[sldev] Viewer security vulnerability disclosure group

Boy Lane boy.lane at yahoo.com
Fri Dec 26 19:16:47 PST 2008


> so... this is just a long winded discussion to support the following
> statement:
>
> "telling everybody about a security vulnerability before remediation is
> available is bad."

And this is simply wrong. Not only wrong but unacceptable.

We don't need to go through a long list of historical events or personal experiences. Let's just keep it down to the facts.

LL decided to put the SecondLife code into open source, available for everyone everywhere. As such any approach of security through obscurity is doomed to fail. By putting SL into open source, LL took on a huge responsibility as active developer and as contributor to the open source community. Thanks to that SL code is now in one way or the other used by millions of users in hundreds or thousands of grids worldwide.

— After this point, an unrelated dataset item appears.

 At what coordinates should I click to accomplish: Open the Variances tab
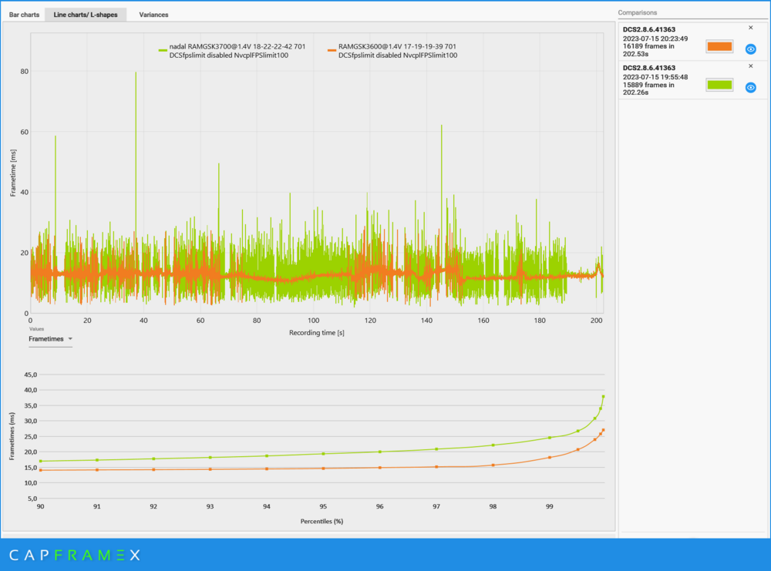[x=153, y=14]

I understand that LL has no interest in supporting the competition like the opensim grids, and as you wrote LL has no interest to expose themselves to possible (commercial) risk. But asI just said, you made the decision earlier to be part of the opensource development. And you benefit largely from it. It is a two way road.

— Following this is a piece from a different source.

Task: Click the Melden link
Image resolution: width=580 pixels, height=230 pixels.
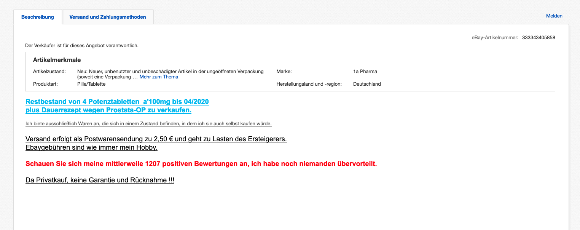Action: pyautogui.click(x=554, y=16)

I'd expect LL to provide regular security bulletins in an organized way, accessible to all users who would be interested in them. That does not mean a detailed piece of code, but a clear description of the vulnerability and the risk. A good distribution list reaching dedicated people would indeed be the SLDev mailing list. So that developers can decide what to do, perhaps help to fix it in faster way than LL would be able to or is unwilling to do, or if this is not possible to provide recommendations such as not to use a particular version of the viewer.

I remember that last security disaster in the 1.20.17 version. LL decided to work behind closed doors. Even though a fix was internally available it was not provided in source / patch form to 3rd party developers, leaving 10's if not 100's of thousand users vulnerable. It was only made available several days later through obscure channels to a handful of developers who asked for. And it was half hearted as LL decided not to backport the security patches to the 1.19 pre-windlight viewers but left that task completely to the developers of alternative viewers. The only way to mitigate the risk was to tell people not to use in our case the Cool Viewer as the vulnerability and risks were unknown. Which led to a worse development by many users falling back to older, unpatched versions and high likely many still use them today. 

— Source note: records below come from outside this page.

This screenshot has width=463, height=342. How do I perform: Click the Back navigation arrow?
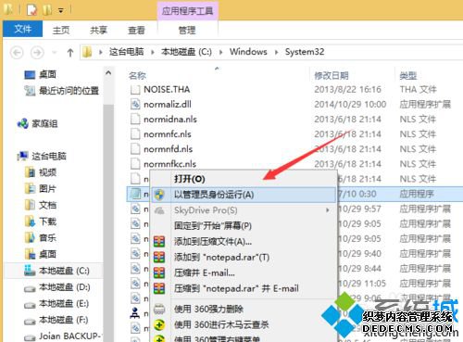[17, 53]
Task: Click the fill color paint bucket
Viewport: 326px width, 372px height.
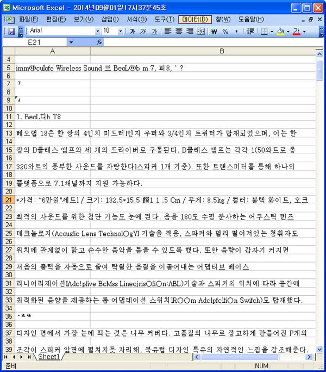Action: click(280, 31)

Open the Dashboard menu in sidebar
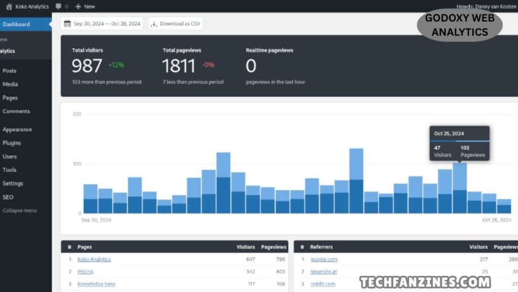point(16,24)
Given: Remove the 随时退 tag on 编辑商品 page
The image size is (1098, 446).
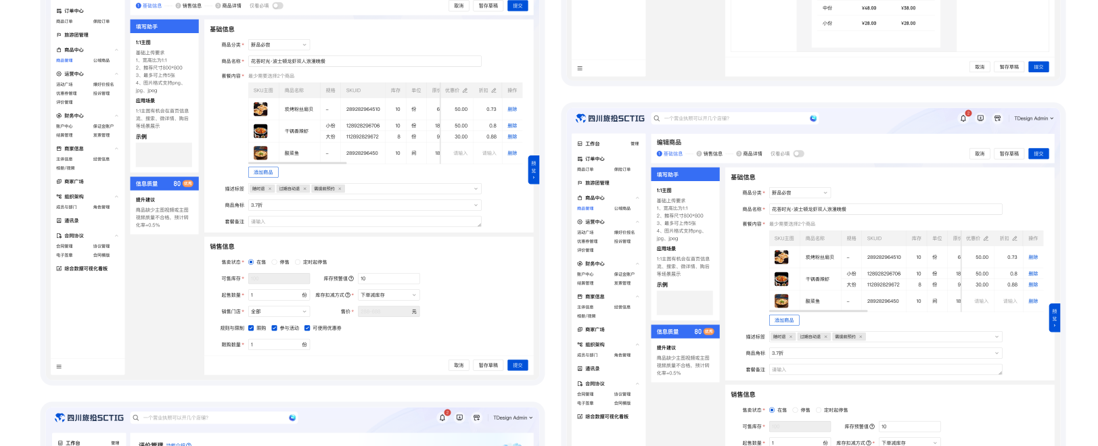Looking at the screenshot, I should tap(791, 337).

So, to come back to the beginning. NOT to provide security information before a "remedation is available" is bad. It is not only bad, but if LL knows about a security threat and keeps it intentionally secret, I would question if this is in the interest and in good faith not only for LL and SecondLife users but for the whole opensource community LL decided to be part of. In the past LL also left security critical work completely to 3rd party developers as just explained. I guess that will be covered under "Quality Assurance".

Under fair disclosure I would understand an early warning mechanism, not limited to only a handful of people willing to sign an NDA with LL as the code is not in LL's but in opensource hands. This early warning mechanism should distribute information about ALL security vulnerabilities found and potential risk involved. And it should work in both ways for the benefit of all.